[Word and element location data]
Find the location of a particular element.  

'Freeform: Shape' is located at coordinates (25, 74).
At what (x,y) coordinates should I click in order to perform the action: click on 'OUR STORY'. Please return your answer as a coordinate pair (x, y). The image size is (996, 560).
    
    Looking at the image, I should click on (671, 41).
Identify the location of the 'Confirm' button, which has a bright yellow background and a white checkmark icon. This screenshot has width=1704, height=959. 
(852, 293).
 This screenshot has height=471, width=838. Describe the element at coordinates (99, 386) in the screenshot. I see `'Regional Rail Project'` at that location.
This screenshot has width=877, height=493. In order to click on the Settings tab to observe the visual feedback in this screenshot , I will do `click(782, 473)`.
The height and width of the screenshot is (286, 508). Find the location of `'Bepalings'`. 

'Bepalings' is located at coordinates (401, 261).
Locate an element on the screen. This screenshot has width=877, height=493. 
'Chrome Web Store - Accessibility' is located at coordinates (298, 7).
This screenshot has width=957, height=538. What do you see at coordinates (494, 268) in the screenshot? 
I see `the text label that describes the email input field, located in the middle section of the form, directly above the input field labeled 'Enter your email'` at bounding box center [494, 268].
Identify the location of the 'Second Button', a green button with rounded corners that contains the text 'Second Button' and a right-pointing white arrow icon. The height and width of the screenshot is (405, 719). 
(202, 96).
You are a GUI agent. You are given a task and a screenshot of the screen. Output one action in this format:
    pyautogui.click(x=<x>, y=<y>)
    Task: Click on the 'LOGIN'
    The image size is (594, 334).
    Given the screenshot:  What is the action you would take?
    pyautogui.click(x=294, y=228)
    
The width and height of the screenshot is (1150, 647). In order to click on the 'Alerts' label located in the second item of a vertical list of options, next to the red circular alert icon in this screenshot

**Stated problem:** Format the lines beginning with the one that contains "The height and width of the screenshot is (286, 508)." and continuing through the one that contains "coordinates (298, 7)." as a Markdown table with the columns No. and Text, numbering each line in sequence and leaving out blank lines.

**Solution to the problem:**
| No. | Text |
|---|---|
| 1 | The height and width of the screenshot is (286, 508). Find the location of `'Bepalings'`.  |
| 2 | 'Bepalings' is located at coordinates (401, 261). |
| 3 | Locate an element on the screen. This screenshot has width=877, height=493.  |
| 4 | 'Chrome Web Store - Accessibility' is located at coordinates (298, 7). |